1. The current ratio divides total assets by total liabilities. It’s a rough indication of a firm’s ability to service its obligations, and it measures the extent to which fairly liquid assets exceed current debt. The higher the current ratio, the greater the “cushion” between obligations and a firm’s ability to pay them. The median RMA current ratio for jewelers with revenues between $1 million and $3 million is 2.1, meaning that assets are 2.1 times the value of liabilities. For jewelers with $3 million to $5 million in revenues, RMA’s median ratio is 1.8.
2. The quick ratio is calculated by dividing cash plus accounts receivable by total liabilities. This ratio demonstrates how much money would be available from the business if it discontinued operations. RMA shows a median of 0.70 for $1 million to $3 million jewelers, meaning they would have 70 cents on the dollar available to pay off current debts. The ratio is 1.0 for jewelers with sales of $3 million to $5 million.
3. Inventory turn is calculated by dividing the cost of merchandise sold by the average cost of inventory over the year. If a jeweler’s inventory turn is 1x, that means that on average each item sells once a year. Jewelry clients of Scull and Co. achieve a 1.4x inventory turn. According to Jewelers of America’s 1999 Cost of Doing Business Survey, the median inventory turn for all types of jewelry retailers is 1.1x. Median turn for high-end independents is 1.3x; chains achieve a 1.4x turn; and designer, artist, and custom design jewelers achieve a 1.8x turn.
RMA’s median turn for $1 million to $3 million stores is 2.5, but Scull’s Joe Romano cautions that this reflects turn among jewelers borrowing to buy more inventory because they don’t have enough in stock. He warns that a ratio over 2.0 puts a jeweler in danger of not having enough jewelry to sell.

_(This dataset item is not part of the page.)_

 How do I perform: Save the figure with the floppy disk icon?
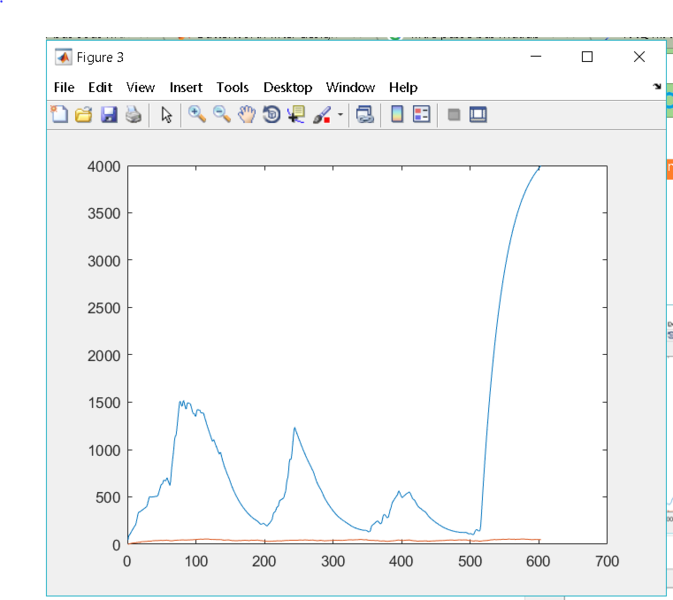108,115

Inventory turn is typically a difficult ratio for bankers to comprehend, because 60% to 75% of a typical jeweler’s balance sheet is tied up in inventory. The jeweler’s “ability to control that asset single-handedly will make or break them from a liquidity point of view,” warns Romano.

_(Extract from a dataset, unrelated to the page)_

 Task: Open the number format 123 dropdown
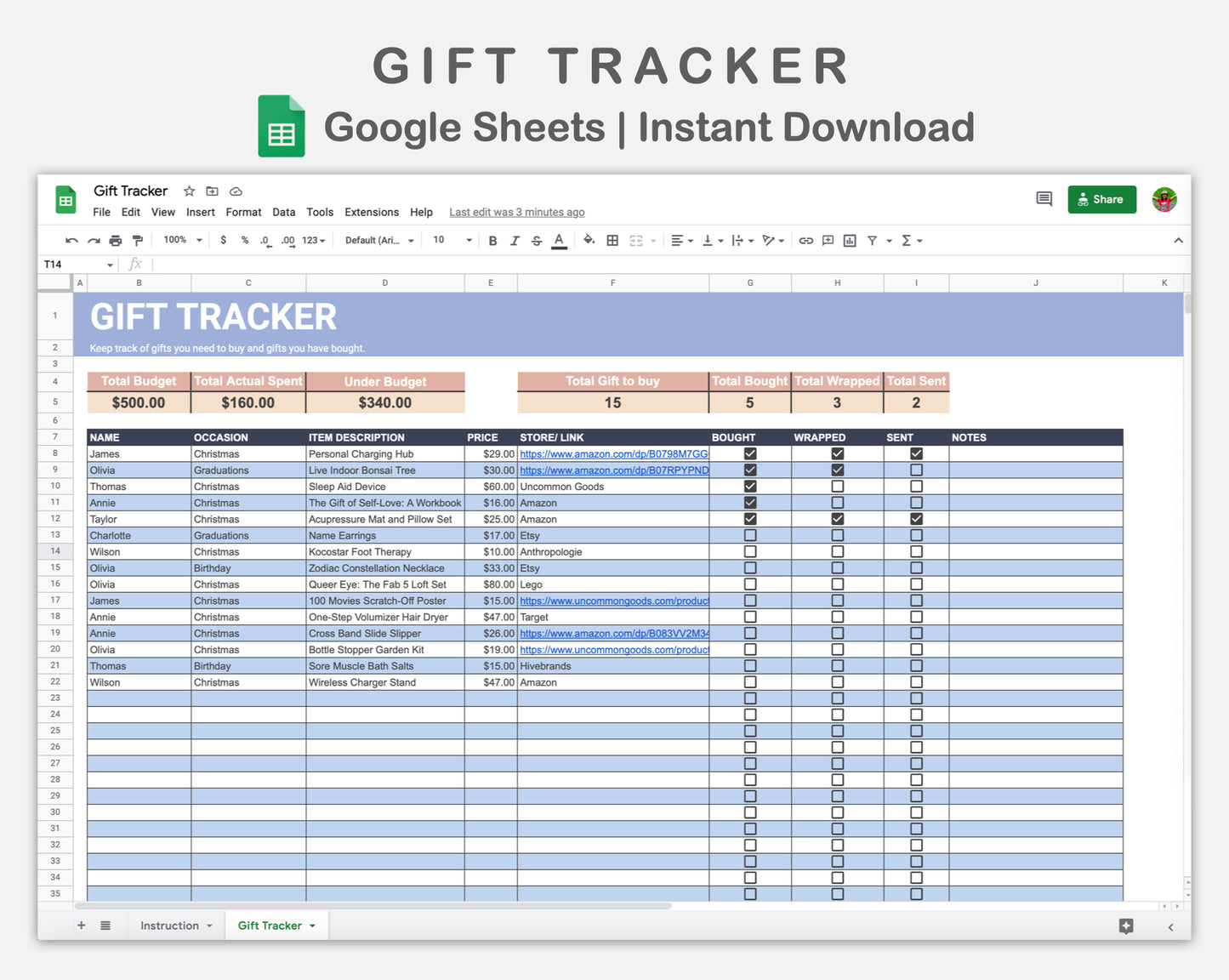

4. Gross margin return on inventory (GMROI) is calculated by dividing gross profit on merchandise by the average cost of inventory. If the result is 1, that means for every dollar invested in inventory you earned a dollar profit. Romano cautions that jewelers should not have a target for GMROI because “it’s the jeweler’s responsibility to get as much out of a market as they can at a point in time.” Market conditions vary from community to community.
Safety or solvency ratios
5. The debt-to-equity ratio is calculated by dividing what the company owes by the stockholders’ equity. The median debt-to-equity ratio for jewelers tracked by RMA is 1.1 for stores with revenues between $1 million and $3 million, and 1.6 for $3 million to $5 million stores. For Scull clients, Romano says this “typically comes out at 2x, but that doesn’t mean that a higher or lower number reflects a problem.” A low debt-to-equity ratio generally suggests a company is well-capitalized and has greater flexibility to borrow in the future. A high debt-to-equity ratio, however, may simply indicate that a company has borrowed for a major business expansion. Still, a highly leveraged company typically has a more limited debt capacity.

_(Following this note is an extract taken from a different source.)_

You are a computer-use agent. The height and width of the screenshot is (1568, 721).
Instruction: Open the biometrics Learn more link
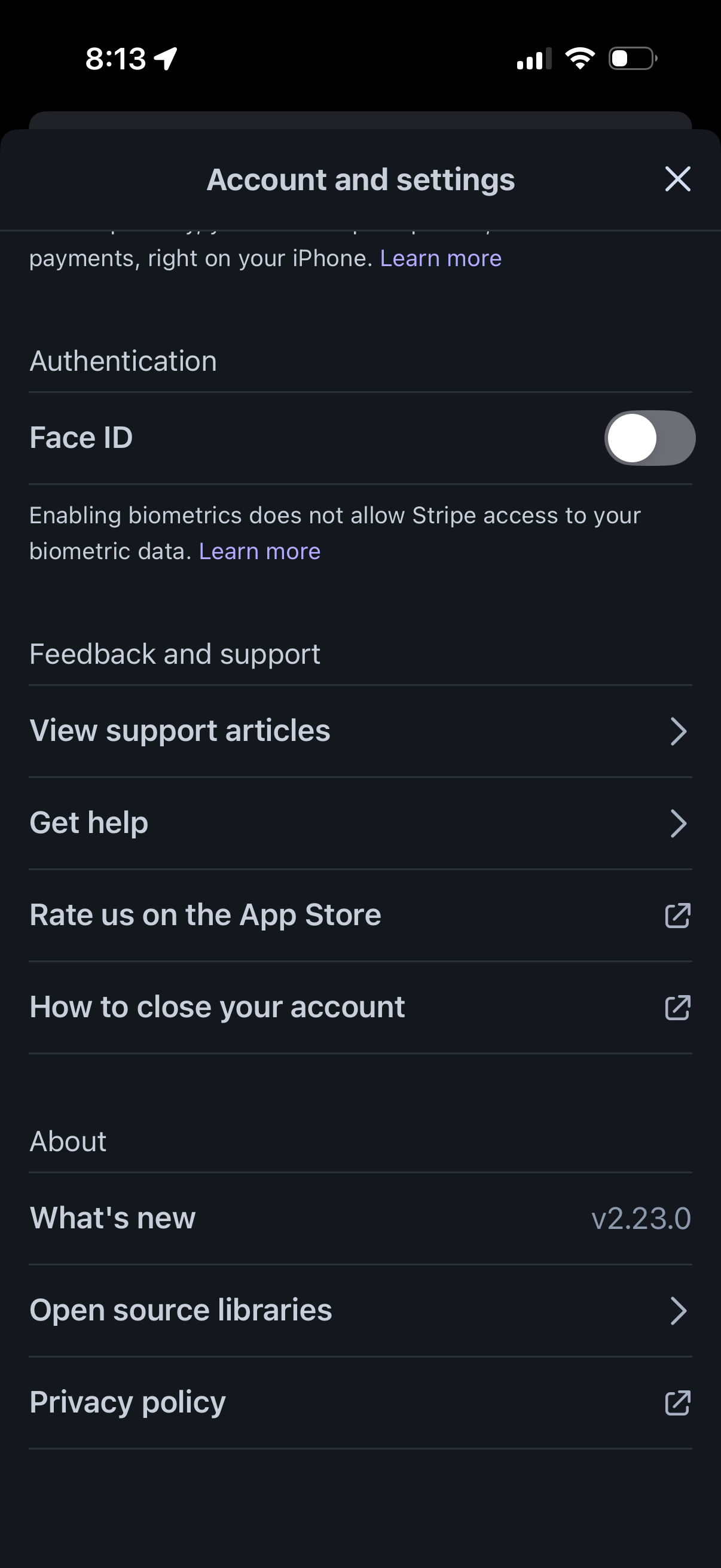point(261,550)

6. The debt-to-service ratio is used by a banker to determine whether a borrower has the ability to repay the loan. It’s calculated by taking the net income plus interest expense and depreciation expense (for fixed assets) and dividing this sum by the current portion of the long-term debt.
Among the jewelers tracked by RMA, the debt-to-service ratio is 2.3x. Romano says this ratio is the determining factor in borrowing money and clearly demonstrates why, in addition to complying with tax law, jewelers need to put income on the books. “You have to have money on the books to be eligible to borrow money.”